How about the "product of labour" argument? That gold is so hard to mine and refine, and represents many hours of labour that can't be faked. This is similar to rarity, but with a twist. It's not exactly hard work to make urine is it, so I think gold wins here too. Staying with this though, are there any other things you can think of that take a lot of time/effort to find or create, but are yet worthless? If it's truly worthless, then you probably would not even bother, but that doesn't mean that examples don't exist. How about finding naturally burnt toast in the shape of Homer Simpson? It might take days of popping toast in the toaster before one comes out looking like him. Would that make it valuable? Sadly, in our sick and twisted eBay world, it might! Oh well, bad example then, but I think you can probably find another.

Gold has been a historical store of wealth, and has a lot of "folklore". The same can not be said for the vial, I don't know any stories extolling the virtues of urine. Kings and Pirates and all that. So chalk one up for gold, again.

So some possible reasons that gold IS valuable are that : It's durable, its a product of labour and that it has some folklore. Not the longest of list, is it?

I will stop this now, because I think I've made the point I set out to make. I do want to just say that I know quite a lot of the logic here is weak in places, at best. The point was not to prove in a watertight logical argument what makes gold valuable, but to playfully consider a situation and see what ideas might come of it, and in the process perhaps questioning some assumptions commonly held.

I believe that gold is valuable for good reason, and that is simply because it has many properties that make it valuable. It's not just one, but them all. Other things may have one or more of these properties too (like our vile vial), but gold has the complete set, which makes it stand apart from everything else. Picking them out one by one like I have done above is a divide and conquer technique -- they all seem weaker on their own. It is the sum of the parts which makes up the real story of gold.


Motley Fool said...

Actually the thing that makes gold valuable is marginal utility declining the slowest of all things and the high stock-to-flows ratio. The latter is why it keeps value very well. If memory serves the stocks-to-flow ratio is about 90 for gold.

oldinvestor said...

There is a deep and basic reason why gold was first noticed, and then appreciated by so-called primitive man.

Of all the 92 naturally occurring elements, it is the only metallic element that commonly occurs in its elemental form. This is because of its unique non-reactivity with other elements to form complex compounds. Usually every other element must be smelted in some form to obtain its elemental form.

Sure, you can occasionally find pure crystals of silver or copper, but the vast majority must be refined by a smelting process to obtain their elemental form, a technology that was not available until well into the city-state era. Gold, in many areas, can be picked up in its basic, unalloyed, pure form.

Thus, in earlier days, no other element could be obtained, in its original, elemental form. Why was this important? Because gold in its elemental form could be easily worked and shaped into object of utility and decoration, unlike all other complex mixtures of metallic elements we call rocks.

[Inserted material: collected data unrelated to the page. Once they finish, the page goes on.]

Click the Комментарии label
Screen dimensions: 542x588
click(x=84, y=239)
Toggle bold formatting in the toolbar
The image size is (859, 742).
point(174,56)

It would thus be an absolutely unique substance in the primitive world, and would have attracted attention, and gradually come to be accumulated, valued, and used as a store of value and trading vehicle.

Saul said...

Oldinvestor : An excellent observation! I believe you are right in what you say.

What is awesome is when you see in a museum an ancient Egyptian gold ring or similar, and it's just as perfect now as the day it was made. Objects made out of other metals or alloys - not so much.